Find first occurrence from sorted array
1. Problem statement
Given a sorted array, find the first occurrence of an item k in the array
(Aziz et al., 2018, p. 155). If the item does not exist, return None
.
Input: [1, 2, 4, 7, 8], k=7 Output: 3 (index 3) Input: [1], k=2 Output: None
2. Insights
2.1. Duplicate keys
If there are no duplicate keys (best-case scenario), then we can do binary search to get to the first occurrence.
If there are duplicates though (what if all items are equal to k?), then a single binary search iteration will not be enough.
Hint: if the middle element of the input is equal to k, we can eliminate all candidates to the right.
3. Solution
3.1. Brute force
The most obvious solution is to just iterate through the list, checking each item to see if it equals k.
3.2. Optimal
We can do a binary search once to figure out if the item exists in the array. Then we can do a linear search to the left in case the one we binary-searched-to is a duplicate, to find the first occurrence.
Obviously, the worst case complexity is quite bad. If there are 1 million items all with the same item k, then binary search will terminate after a single pass at the middle (500,000th) element. Then we'd still need to iterate 500,000 times to the left to find the first occurrence at index 0. As the number of items \(n\) in the array grow, the worst-case time complexity also grows linearly in proportion to \(n\). So our worst-case time complexity is \(O(n)\).
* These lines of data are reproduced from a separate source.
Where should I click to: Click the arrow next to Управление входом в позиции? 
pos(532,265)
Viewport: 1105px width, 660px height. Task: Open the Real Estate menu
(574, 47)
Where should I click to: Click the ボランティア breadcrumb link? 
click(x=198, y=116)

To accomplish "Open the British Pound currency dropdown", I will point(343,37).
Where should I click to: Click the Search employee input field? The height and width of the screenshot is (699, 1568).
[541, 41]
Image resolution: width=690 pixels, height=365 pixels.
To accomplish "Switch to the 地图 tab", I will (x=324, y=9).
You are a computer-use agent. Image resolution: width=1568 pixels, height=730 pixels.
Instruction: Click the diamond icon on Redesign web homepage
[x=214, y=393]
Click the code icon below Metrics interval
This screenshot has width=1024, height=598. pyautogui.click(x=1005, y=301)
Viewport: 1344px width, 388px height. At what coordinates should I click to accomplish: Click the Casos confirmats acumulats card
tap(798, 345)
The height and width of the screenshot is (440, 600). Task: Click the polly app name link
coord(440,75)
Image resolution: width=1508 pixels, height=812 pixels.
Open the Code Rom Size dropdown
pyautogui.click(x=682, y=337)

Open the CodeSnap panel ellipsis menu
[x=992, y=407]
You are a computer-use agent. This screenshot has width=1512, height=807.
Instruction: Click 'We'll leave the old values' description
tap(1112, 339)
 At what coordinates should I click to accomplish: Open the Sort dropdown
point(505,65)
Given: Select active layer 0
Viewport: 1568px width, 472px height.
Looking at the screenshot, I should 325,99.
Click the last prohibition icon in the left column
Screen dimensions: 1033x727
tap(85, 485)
We can instead continually do a binary search until we find the first occurrence of the element. Whereas normal binary search stops when it finds the item, in our modified version we can eliminate everything to the right, because at best they will contain non-first duplicates of k or non-k items.
3.3. Optimal (Pythonic)
The Pythonic solution is to use the built-in index()
method for arrays, or the
bisect
module. Both of these solutions delegate the implementation details, so
there's not much work for us to do.